Spike and Pavayne are still fighting when the device kicks in. Pavayne senses it first. Fred is taking readings when they suddenly go wild and she thinks Spike is there. The machine is already beginning to fritz out. It’s a now-or-never kind of thing.

Suddenly, Pavayne attacks Fred, and the others realize Pavayne got there first. He’s killing her, the way he killed Claire. The others spring to her defense, but Pavayne tosses them back. Spike appears on the scene. Pavayne warns him he has a choice — he can be recorporealized, or he can save Fred, but not both. Spike’s eyes go to the device, and Pavayne thinks he’s made the obvious choice — when Spike suddenly intervenes to save Fred, forcing Pavayne into the field of the machine, recorporealizing him.

Pavayne is mouthing off threats when Angel punches him out. Spike, finally visible to the gang again, warns Angel not to kill Pavayne for fairly obvious reasons.

It’s cleanup time at Fred’s lab. Wes and Gunn are helping with the mess that used to be her wonder machine. They ask if she’s okay, and she says she is; just a bit upset by all the destruction. Gunn tells her to rest; he and Wes will finish up. She heads off to her office, where Spike shows up. She didn’t happen to build a spare machine, did she? She pretty much says it’s impossible to duplicate the effort and apologizes to him.
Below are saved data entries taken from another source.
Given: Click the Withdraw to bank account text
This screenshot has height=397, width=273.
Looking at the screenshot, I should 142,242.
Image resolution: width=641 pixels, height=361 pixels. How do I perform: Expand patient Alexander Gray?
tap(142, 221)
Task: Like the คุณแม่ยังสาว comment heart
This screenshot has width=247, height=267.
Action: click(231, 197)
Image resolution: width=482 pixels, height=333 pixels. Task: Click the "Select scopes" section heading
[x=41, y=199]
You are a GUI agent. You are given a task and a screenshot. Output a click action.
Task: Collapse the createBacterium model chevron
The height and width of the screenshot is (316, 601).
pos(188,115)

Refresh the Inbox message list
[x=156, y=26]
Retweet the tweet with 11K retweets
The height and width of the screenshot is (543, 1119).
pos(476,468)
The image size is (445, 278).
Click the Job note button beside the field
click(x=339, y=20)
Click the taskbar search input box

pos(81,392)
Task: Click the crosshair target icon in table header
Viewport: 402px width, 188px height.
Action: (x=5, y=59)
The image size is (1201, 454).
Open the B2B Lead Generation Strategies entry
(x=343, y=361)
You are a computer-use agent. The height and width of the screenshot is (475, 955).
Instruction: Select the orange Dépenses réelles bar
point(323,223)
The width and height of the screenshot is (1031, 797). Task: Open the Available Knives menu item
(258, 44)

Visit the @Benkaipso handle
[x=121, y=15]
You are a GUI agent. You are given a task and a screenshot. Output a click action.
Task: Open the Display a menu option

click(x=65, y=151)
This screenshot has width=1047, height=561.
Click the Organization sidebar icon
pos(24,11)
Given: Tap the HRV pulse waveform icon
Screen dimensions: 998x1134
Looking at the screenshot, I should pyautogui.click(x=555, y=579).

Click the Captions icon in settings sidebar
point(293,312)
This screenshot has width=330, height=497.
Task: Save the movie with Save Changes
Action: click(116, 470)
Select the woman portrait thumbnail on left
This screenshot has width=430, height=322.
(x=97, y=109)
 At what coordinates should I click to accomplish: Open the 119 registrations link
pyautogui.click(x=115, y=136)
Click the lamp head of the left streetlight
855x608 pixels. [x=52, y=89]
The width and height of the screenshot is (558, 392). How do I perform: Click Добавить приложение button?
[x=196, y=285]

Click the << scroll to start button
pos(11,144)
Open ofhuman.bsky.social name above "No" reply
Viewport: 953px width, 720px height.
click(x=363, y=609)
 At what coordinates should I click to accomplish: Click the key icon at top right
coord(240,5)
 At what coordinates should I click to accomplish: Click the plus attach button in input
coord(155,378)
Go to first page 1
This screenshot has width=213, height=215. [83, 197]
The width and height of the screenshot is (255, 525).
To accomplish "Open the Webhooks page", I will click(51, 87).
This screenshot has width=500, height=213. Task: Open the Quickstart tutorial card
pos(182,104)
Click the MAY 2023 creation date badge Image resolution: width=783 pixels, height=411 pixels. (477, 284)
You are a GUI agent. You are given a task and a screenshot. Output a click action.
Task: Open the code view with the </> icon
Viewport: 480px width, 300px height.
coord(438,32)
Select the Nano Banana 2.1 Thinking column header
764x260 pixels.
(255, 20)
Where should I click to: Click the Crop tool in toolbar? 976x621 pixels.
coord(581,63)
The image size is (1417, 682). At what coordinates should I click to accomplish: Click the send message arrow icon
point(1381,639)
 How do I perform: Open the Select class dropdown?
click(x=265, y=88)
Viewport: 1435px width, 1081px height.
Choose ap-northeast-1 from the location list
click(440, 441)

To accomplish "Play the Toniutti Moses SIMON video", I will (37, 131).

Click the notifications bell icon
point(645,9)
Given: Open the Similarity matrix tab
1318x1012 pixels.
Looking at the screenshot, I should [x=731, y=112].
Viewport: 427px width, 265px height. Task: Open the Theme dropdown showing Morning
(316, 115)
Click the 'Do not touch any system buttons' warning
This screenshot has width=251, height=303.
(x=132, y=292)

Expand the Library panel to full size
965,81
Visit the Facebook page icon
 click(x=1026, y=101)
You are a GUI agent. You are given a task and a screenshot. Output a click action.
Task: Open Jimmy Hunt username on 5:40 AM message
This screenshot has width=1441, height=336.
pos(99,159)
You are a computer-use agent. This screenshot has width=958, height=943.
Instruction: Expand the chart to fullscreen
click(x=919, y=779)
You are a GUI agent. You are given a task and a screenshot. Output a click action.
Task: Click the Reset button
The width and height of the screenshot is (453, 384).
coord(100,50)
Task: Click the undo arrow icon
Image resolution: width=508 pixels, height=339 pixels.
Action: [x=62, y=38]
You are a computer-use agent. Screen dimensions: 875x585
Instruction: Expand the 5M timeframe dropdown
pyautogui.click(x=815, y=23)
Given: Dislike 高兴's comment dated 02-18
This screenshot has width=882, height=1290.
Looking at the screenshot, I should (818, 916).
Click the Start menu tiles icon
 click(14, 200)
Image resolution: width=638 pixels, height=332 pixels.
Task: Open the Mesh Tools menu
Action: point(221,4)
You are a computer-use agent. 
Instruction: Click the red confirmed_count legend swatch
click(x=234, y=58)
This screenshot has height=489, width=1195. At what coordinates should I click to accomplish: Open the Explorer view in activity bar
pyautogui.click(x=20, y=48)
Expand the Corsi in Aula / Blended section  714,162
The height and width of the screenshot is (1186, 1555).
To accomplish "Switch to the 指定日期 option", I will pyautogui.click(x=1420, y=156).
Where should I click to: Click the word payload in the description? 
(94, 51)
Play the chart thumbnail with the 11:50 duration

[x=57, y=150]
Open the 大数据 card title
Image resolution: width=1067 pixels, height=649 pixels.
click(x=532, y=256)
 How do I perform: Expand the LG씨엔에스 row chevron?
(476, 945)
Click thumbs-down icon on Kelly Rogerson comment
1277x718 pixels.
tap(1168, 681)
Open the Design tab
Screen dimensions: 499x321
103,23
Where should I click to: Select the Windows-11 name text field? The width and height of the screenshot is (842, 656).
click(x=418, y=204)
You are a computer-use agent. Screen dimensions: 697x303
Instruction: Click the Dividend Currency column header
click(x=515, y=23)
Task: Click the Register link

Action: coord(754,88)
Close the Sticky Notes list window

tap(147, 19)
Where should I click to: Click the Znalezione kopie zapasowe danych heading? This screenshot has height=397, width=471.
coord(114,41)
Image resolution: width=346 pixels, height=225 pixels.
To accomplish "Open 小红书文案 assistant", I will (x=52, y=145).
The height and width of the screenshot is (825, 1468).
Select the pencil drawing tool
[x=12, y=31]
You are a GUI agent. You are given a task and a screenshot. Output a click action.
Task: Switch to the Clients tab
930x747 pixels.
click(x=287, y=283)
Spike tells her it’s okay — he’s happy with the choice he made. She says there are other, riskier things they could try, but Spike says it’s not worth it. He’s not going to be like Pavayne and try to avoid hell, no matter the cost or who gets hurt in the process. Fred says that just proves what she’s been saying to the others — that Spike is worth saving. Spike is touched by that and remarks that it isn’t so bad being a ghost, what with the new tricks he’s picked up and the companionship. There are worse things...

Which Pavayne is now discovering, as Angel has arranged for him to spend the rest of his days in permanent storage. Alive, paralysed, encased in a metal shell, with only a small slit to see out. Angel cheerfully welcomes him to hell as he leaves Pavayne to his eternal torment.